Ken Myers

Identity is all around us. Let's make sense of it.

Follow me on GitHub

3/2021 - My original research topic was focusd on a competency model for the U.S. Federal Government. I’ve modified it to a generic competency model based on cybersecurity workforce planning developed and implemented by the U.S. Federal Government.

Kenneth Myers
School of Technology and Innovation
Marymount University

February 14, 2021

Where have all the (F)Identirati gone? An Identity and Access Management Competency Model

My proposed topic title is “Where have all the (F)Identirati gone? An Identity and Access Management Competency Model”. The purpose of my research is to establish identity and access management work roles, tasks, knowledge, and skills aligned with a competency model to help the U.S Federal Government hire, train, and retain Identity and Access Management professionals.

Identity is an important topic. The 2020 Verizon Data Breach Investigations Report found that phishing and credential theft are among the top threat actions in breaches. A mitigation tactic is to implement multi-factor authentication, an access management service.

  • A quick search on USAjobs.gov found zero results for “multi-factor authentication” and nine results for “access management” (USAJobs.gov, 2020).
  • A LinkedIn job search (2020) returned 13,137 for access management and 152 for multi-factor authentication.

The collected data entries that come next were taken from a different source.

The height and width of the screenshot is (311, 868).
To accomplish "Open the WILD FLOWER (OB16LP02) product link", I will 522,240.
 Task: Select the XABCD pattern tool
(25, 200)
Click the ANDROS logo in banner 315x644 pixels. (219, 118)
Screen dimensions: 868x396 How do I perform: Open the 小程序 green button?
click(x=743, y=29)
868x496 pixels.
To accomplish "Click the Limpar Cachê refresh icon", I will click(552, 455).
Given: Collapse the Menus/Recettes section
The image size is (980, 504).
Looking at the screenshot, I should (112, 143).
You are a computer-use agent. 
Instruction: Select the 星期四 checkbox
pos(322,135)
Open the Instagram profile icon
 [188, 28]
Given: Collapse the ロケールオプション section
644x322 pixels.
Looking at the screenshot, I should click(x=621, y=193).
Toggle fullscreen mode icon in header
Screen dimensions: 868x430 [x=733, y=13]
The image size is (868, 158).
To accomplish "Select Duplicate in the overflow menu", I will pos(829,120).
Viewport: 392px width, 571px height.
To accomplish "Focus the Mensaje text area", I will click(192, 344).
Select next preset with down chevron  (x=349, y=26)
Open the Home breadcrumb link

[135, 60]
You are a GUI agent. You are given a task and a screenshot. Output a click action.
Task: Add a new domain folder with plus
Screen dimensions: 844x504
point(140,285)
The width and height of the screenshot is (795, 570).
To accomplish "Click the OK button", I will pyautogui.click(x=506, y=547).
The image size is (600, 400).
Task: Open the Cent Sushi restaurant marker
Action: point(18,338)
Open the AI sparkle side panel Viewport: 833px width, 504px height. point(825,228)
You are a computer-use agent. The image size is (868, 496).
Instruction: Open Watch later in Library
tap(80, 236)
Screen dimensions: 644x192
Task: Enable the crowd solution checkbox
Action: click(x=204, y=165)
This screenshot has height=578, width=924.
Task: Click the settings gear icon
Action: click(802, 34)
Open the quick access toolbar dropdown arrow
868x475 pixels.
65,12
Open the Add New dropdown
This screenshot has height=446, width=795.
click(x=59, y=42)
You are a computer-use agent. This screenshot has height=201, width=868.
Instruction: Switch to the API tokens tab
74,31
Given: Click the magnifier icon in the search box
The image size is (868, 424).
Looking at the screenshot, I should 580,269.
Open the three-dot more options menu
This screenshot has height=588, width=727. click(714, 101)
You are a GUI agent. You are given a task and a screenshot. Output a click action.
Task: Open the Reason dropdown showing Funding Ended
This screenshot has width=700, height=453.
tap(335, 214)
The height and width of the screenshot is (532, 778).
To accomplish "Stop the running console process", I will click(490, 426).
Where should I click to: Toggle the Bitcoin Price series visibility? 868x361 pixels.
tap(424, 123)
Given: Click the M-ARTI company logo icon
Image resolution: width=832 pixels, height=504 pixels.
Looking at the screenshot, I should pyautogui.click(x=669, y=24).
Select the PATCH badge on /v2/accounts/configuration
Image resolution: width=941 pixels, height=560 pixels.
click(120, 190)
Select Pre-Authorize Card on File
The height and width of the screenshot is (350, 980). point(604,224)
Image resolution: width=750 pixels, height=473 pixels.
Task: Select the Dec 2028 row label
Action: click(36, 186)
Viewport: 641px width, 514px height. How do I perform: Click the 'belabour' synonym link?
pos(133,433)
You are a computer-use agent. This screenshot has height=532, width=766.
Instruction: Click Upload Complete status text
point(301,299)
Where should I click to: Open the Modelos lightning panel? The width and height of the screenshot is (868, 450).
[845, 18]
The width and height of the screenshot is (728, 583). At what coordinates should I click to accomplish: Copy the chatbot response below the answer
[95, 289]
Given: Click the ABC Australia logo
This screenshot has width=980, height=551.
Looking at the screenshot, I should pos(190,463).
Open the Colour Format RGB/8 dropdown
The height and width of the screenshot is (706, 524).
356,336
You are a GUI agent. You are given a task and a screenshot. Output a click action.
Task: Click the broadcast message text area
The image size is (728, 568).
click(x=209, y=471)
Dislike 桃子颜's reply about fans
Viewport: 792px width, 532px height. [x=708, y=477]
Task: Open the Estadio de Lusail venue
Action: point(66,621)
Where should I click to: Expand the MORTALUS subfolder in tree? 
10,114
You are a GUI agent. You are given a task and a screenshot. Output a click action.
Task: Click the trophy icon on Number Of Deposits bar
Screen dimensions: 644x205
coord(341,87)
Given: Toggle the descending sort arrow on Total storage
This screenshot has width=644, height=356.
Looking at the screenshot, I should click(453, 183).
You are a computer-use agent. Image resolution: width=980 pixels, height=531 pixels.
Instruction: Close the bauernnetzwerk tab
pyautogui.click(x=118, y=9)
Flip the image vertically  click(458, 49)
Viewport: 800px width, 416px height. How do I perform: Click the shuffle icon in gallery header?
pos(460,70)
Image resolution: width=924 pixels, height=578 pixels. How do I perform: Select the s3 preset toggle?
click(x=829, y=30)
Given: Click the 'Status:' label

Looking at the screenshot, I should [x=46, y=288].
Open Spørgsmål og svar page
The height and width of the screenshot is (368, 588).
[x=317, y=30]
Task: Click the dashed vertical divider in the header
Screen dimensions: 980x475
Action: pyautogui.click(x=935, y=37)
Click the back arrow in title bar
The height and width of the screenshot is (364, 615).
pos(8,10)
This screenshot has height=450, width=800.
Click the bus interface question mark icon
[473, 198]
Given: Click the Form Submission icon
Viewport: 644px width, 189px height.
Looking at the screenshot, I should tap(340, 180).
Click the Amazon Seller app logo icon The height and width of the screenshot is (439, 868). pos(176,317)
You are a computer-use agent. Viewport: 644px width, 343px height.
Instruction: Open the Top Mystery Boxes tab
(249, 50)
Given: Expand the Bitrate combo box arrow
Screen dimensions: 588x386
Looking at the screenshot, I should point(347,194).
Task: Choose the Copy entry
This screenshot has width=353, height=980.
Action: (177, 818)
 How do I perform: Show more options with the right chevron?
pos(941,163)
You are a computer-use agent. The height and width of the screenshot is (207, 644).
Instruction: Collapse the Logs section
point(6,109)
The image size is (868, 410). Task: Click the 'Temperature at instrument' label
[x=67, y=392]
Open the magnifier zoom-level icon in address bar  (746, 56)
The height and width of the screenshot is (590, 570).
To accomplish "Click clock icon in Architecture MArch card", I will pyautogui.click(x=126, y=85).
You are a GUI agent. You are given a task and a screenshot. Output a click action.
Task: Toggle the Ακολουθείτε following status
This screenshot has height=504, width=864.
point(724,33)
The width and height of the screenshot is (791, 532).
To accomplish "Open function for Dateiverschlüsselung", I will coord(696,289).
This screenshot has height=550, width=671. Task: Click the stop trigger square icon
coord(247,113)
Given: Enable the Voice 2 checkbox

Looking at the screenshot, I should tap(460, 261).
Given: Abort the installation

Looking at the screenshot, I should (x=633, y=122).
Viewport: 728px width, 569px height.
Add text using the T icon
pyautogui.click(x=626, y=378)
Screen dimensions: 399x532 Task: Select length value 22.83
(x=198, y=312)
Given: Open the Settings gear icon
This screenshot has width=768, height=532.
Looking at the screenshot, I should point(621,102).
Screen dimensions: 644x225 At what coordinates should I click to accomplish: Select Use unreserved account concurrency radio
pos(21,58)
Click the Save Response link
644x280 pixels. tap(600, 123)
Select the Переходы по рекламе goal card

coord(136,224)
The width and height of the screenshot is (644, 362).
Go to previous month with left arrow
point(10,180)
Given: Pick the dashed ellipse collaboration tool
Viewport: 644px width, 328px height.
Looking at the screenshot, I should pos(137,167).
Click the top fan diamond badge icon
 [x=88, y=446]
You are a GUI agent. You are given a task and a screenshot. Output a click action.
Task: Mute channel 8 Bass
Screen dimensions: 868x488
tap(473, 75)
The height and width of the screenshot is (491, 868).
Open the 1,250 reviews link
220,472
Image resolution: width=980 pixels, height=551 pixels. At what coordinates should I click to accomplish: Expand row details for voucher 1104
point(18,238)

The Office of Personnel Management (OPM) identified identity management as a technical cybersecurity competency. However, the NIST NICE Framework (Petersen, 2020) fails to include it as a work role and only includes two identity-related skills and one knowledge reference. Additionally, the Office of Management and Budget requires all U.S. government agencies to implement a specific identity architecture called the Federal Identity, Credential, and Access Management Architecture (OMB, 2019). A gap exists in that U.S. Federal Agencies are required to implement a comprehensive identity architecture yet do not have defined work roles to ensure it is implemented and operated properly.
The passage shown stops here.